The phoney Republic of Bophuthatswana was a sham sovereign state declared independent by the apartheid regime of South Africa, in a duplicitous attempt to fool both the international community and attract well-meaning athletes and entertainers to unwittingly break the sports and cultural boycotts of the age.
The international community wasn’t fooled by such hollow decrees: South Africa controlled Bophuthatswana’s defence, police, civil service and currency and, safe in this knowledge, no other country in the world recognised this professed independence. Yet the world’s superstars proved easier to convince. Frank Sinatra, Queen, Diana Ross, Elton John and The Beach Boys among others all performed there, sticking to the party line and insisting they were not actually in South Africa.
And in 1978, Muhammad Ali came perilously close to joining them.
Bob Arum was to blame, having reached a pencil-thin agreement with a South Africa hotel chain to stage the Leon Spinks rematch in ‘Sun City’, a stage-managed Las Vegas imitation with legalised gambling and lawful race mixing. Ali mulled it over. And after pressure from iconic civil rights leaders George Houser and Tilden LeMelle – not to mention The Rev. Jesse Jackson and Ambassador Franklin Williams – he wisely decided against the idea.

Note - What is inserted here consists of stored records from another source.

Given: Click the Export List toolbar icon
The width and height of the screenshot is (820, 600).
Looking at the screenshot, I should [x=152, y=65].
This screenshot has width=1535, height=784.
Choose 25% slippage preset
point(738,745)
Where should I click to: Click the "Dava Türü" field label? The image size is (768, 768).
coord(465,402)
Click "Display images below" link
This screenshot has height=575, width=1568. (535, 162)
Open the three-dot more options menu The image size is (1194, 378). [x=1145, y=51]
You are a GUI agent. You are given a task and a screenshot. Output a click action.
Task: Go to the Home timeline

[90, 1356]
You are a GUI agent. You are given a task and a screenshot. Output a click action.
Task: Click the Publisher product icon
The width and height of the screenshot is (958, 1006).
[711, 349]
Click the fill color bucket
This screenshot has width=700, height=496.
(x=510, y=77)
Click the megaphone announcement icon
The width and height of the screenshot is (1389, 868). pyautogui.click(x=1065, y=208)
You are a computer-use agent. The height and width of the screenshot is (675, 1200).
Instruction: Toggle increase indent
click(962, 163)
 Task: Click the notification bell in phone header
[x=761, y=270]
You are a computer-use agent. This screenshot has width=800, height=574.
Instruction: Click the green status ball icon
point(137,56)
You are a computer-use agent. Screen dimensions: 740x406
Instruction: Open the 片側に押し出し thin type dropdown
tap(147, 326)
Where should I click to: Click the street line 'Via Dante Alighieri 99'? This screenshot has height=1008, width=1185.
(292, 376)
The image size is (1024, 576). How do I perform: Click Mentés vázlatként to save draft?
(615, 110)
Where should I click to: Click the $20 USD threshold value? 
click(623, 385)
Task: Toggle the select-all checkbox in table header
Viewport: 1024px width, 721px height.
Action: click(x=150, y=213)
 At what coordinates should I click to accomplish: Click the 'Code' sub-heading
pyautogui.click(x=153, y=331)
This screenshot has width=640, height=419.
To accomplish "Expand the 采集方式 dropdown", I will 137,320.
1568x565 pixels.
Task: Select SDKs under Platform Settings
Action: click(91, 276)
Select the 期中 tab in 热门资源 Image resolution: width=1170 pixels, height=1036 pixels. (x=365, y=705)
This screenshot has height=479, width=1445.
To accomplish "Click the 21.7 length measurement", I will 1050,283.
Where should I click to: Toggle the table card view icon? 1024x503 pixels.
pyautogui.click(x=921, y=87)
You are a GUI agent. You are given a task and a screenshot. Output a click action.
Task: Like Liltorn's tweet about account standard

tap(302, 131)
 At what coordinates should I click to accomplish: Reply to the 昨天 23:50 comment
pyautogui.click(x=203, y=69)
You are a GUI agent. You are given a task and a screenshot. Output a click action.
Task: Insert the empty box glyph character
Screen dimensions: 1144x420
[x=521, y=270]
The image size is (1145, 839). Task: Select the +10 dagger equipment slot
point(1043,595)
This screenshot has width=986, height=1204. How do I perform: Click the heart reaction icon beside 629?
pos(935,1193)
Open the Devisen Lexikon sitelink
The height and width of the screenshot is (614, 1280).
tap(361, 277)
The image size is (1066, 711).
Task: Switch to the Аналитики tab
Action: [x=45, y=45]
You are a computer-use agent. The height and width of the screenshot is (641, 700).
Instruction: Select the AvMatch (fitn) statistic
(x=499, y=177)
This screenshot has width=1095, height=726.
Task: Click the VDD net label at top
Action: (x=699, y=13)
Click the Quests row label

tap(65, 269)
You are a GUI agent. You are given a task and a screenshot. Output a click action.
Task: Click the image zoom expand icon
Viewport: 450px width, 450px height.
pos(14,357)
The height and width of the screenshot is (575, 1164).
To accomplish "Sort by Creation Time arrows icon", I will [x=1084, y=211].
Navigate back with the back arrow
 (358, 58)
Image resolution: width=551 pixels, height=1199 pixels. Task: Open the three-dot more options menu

Just one year later and a newly educated Ali took some time out from his attempts to win a fourth heavyweight world championship to stand in front of the United Nations General Assembly, to campaign against apartheid and injustice. Afterwards he presented then secretary general Kurt Waldheim with one of his drawings, entitled “Peace!”, and smiled and waved and posed for pictures.
Some 39 years later, and Ali’s name was being loosely banded around on the opposite side of the United States, by a blushing blogger with love hearts dancing in his eyeballs and tongue lolling halfway down his chest, like a character straight out of Looney Tunes. “Conor, Dana said in New York that he feels like your mental warfare game has surpassed even Ali,” he drooled. “I’m curious about your thoughts about that comment.”
Let’s be fair here: McGregor demurred, temporarily restraining his vaulting self-worth to jabber something about Ali being a “special, special individual”, somebody he “was not even close to”. Maybe he cannot be blamed for the misplaced adoration he receives. Nevertheless, this rare nanosecond of humility was immediately lauded by his wide-eyed ensemble, proof that – after everything – McGregor was still that likeable chancer from Crumlin with soaring dreams but a solid grounding.
Presumably those supporters had briefly unglued their eyes from their screens while McGregor called his absent opponent, UFC lightweight champion Khabib Nurmagomedov, a “mad backwards c***”. Or a “smelly Dagstani”. Or his Egyptian-born manager “a f****** snitch terrorist rat”.
Or any of the other racially and sexually insensitive and downright crass comments he has made on his rise to the top. There was the time he called Dennis Siver, a German of Russian descent, a “Nazi”. And that moment last year when he told Floyd Mayweather to “dance for me … boy”. But, really, what is the point in even bothering to list these constant controversies in the current climate? Those who biliously defend McGregor across the far reaches of the Internet see no problem. Those who simply enjoy the show have already decided that the bright lights and drama justifies the nastiness.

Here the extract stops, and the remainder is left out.